Sedangkan soal proses hukum terhadap Candra, pihaknya tetap mengacu pada prosedur keadilan anak. Olehnya itu, tim advokat menyerahkan prosesnya ke aparat penegak hukum.
Ditempat yang sama, Muswanto Utama mengatakan, bahwa selain dari pihak keluarga, gerakan solidaritas datang dari para guru yang tergabung dalam Persatuan Guru Republik Indonesia (PGRI) Sultra, yang meminta agar berkas kedua pelaku secepatnya dilimpahkan. Sebah, kasus ini sudah menasional, sehingga menjadi perhatian khusus bagi lembaga hukum yang saat ini menangani kasus kekerasan ini.
“Hal ini bukan hanya permintaan dari keluarga besar korban, melainkan datang juga dari ikatan alumni (IKA) SMAN 1 Kendari serta PGRI.” kata Muswanto.
Sementara itu, salah seorang ulumni SMAN 1 Kendari, Basran mengungkapkan, pihaknya masih menunggu dan melihat seperti apa proses hukumnya.
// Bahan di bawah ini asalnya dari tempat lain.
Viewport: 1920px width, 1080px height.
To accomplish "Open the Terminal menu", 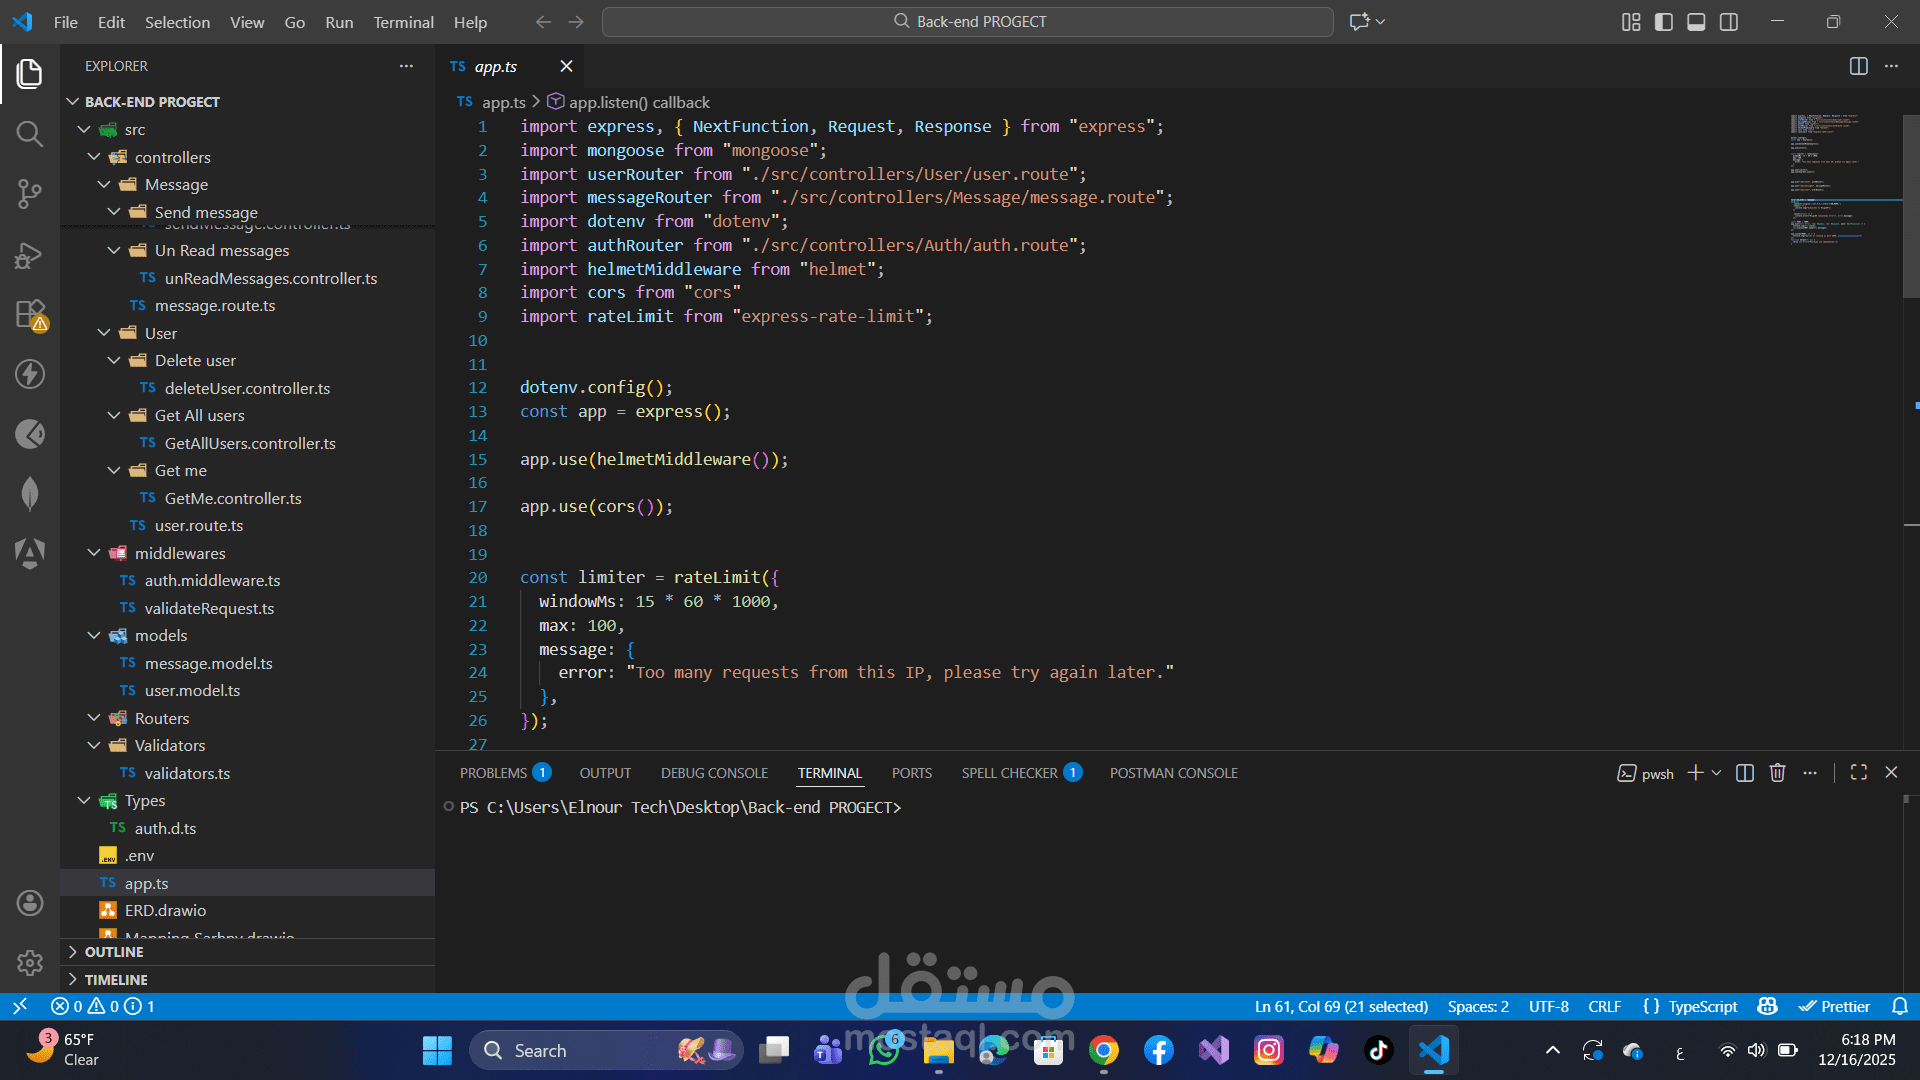I will [x=403, y=22].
Sejauh ini, lanjut dia, belum ada keputusan secara resmi terkait keikutsertaan IKA Smansa dalam aksi unjuk rasa.
“Kami percaya pada aparat hukum, kami tidak ingin kasus ini terhenti di tengah jalan,” ungkap alumnus tahun 1998 ini.
Lebih lanjut, Basran menjelaskan, bahwa yang paling tersinggung atas penganiayaan terhadap Hayari adalah para guru, sehingga mereka terus mendesak agar proses hukum dipercepat.
Alumnus Smansa lainnya, Agus turut membenarkan pernyataan seniornya tersebut. Menurut dia, tragedi tersebut merupakan yang pertama kalinya, dan dirinya sangat menyayangkan terjadinya penganiayaan tersebut.
” Setahu saya, sejak 15 tahun terakhir kami belum pernah mendengar terjadinya kasus seperti ini. Karena silaturahmi antara IKA dan para guru itu tak pernah putus,” beber Agus.
Dia juga mengaku, bahwa sudah ada komunikasi antara PGRI dan alumni, tapi pihaknya masih menahan diri.
Untuk diketahui, kasus tersebut bermula saat Candra terlibat kasus pengeroyokan bersama teman kelasnya, yang kemudian permasalahan tersebut tuntas. Namun, saat itu salah seorang Guru di SMAN 1 Kendari, Hayari masuk dan menanyakan kepada Candra atas ketidak hadirannya di sekolah selama dua hari. Kendati demikian, pertanyaan dari sang guru rupanya dibantah secara kasar.
Tidak puas sampai disitu, Candra juga memaki guru tersebut. Spontan saat itu, Hayari selaku Wakil Kepala Sekolah (Wakasek) SMAN 1 Kendari mendengar kata kasar Candra, sehingga Hayari pun memberi hukuman kepada siswanya. Tidak terima dengan perlakuan sang guru, Candra pun melaporkan kejadian itu kepada orang tuanya, Suhardin. Dengan rasa marah, sang ayah kemudian menghampiri guru tersebut dan memukul kepala bagian belakang, hingga Hayari tersungkur.
Merasa belum puas, Suhardin juga mengancam dan mengejar Hayari dengan sebilah badik, sampai membuat Hayari pun berlarian hingga melompati pagar sekolah untuk menyelamatkan diri.